REQUESTS:
[1] In the text on well casing and packers, swap "steel" for "titanium" and give the passage again, starting with "The present bottom" and going on through "production liner 18.".
[2] Answer these questions from the text on well casing and packers:
(a) What is the bottom of the lower PBR 20 preferably furnished with?
(b) What are the bottom packer 2 and flow control hanger 22 seals made of?
(c) In operation, what is the bottom packer 2 connected to?

TEXT SHOWN:

The lower PBR 20 acts to replace the casing joint into which a traditional casing liner hanger would normally be set. The lower PBR 20 has a honed inside diameter to provide a continuous controlled surface area for the seal assembly 48 to seal to. The present lower PBR 20 address the issue of inconsistent wall variance found in traditional seamless casings, while also eliminating the welded seam of ERW casings. The lower PBR 20 is preferably built in lengths to allow for maximum movement of the FCH 22 due to thermal expansion and contraction. The lower PBR 20 is also preferably treated for surface hardening and corrosion resistance to enhance performance of the FCH 22. The lower PBR 20 is assembled to intermediate casing 6 and is placed near the bottom of the intermediate casing string 6. The bottom of the lower PBR 20 is preferably furnished with a no-go 80, in the form of a slightly smaller inside diameter then the honed area above it. This no-go 80 acts to prevent the FCH 22 from passing thought the lower PBR 20. The present no-go 80 acts in a similar manner to slips that are typically located on known liner hangers, with the exception that the no-go 80 allows the FCH 22 to move within the lower PBR 20, but not to exit the lower PBR 20. The present FCH 22 seal assembly 48 allows the production liner to hang from the no-go 80, thereby eliminating the need for traditional slips.
The present bottom packer 2 and flow control hanger 22 seals are made of metal, preferably steel, which provides a positive memory seal to the completion string 8 and the production liner 18.
In operation, the bottom packer 2 is connected to the bottom of a pump barrel and or completion string 8. The completion string 8 is run into the cased well bore until the bottom packer 2 reaches the top of the upper PBR 4. As soon as the seals of the bottom packer 2 seal to the top of the upper PBR 4, there is a reduction of weight of the completion string 8. As the weight of the completion string 8 on the seals increase, the seals of the bottom packer seal assembly 10 collapse and compress until the seal outside diameter matches the inside diameter of the honed upper PBR 4. Once these two diameters match each other, the seals of the bottom packer 2 slide inside the upper PBR 4 and the controlled width cuts 82, 84 of the end seals 40 and mid seals 42 close and seal any leak path that may have existed through the cuts. As the cuts close, the inside diameter of the spacer rings 34 seals to the outside diameter of the mandrel 30 of the bottom packer 2 and the outside diameter of the spacer rings 34 seal to the inside diameter of the upper PBR 4.

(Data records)
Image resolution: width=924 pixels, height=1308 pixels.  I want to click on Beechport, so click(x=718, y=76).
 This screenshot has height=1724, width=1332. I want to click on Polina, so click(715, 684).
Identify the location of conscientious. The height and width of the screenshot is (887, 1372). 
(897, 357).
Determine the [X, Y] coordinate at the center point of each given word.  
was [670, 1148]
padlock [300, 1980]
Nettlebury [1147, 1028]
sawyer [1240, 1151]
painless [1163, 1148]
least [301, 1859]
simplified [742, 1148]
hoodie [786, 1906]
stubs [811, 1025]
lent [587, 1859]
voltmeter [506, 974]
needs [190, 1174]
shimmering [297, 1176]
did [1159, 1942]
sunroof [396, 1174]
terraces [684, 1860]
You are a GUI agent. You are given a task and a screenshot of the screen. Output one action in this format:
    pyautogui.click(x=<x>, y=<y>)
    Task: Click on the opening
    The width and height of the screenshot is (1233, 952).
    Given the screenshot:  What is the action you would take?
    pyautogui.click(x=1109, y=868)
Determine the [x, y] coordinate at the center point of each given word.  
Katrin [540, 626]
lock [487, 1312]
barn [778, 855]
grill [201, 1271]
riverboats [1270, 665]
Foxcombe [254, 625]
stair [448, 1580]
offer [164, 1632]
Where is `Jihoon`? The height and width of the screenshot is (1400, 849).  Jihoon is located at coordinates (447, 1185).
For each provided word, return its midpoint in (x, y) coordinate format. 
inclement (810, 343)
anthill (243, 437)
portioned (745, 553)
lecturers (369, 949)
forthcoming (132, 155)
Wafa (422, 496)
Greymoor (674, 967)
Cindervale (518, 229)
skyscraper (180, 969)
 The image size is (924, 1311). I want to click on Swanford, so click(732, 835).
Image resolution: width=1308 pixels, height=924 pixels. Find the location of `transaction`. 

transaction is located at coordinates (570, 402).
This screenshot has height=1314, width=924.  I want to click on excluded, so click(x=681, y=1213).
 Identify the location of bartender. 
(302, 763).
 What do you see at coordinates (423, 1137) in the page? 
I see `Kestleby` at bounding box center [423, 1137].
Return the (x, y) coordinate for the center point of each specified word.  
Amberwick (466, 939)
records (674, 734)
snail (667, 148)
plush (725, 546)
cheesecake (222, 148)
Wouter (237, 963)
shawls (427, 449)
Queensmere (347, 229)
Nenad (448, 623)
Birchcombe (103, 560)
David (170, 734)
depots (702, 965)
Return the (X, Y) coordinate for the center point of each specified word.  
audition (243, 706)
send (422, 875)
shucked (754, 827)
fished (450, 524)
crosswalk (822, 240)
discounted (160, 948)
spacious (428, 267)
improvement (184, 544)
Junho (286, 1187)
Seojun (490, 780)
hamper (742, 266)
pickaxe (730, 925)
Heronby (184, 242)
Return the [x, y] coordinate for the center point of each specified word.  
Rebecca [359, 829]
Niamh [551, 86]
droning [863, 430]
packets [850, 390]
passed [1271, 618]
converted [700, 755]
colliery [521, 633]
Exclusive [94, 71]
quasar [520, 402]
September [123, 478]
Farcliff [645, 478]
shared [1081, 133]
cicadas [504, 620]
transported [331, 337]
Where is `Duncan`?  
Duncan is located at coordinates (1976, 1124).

ANSWERS GIVEN:
[1]
The present bottom packer 2 and flow control hanger 22 seals are made of metal, preferably titanium, which provides a positive memory seal to the completion string 8 and the production liner 18.

[2]
(a) A no-go 80, in the form of a slightly smaller inside diameter than the honed area above it.
(b) Metal, preferably steel.
(c) The bottom of a pump barrel and or completion string 8.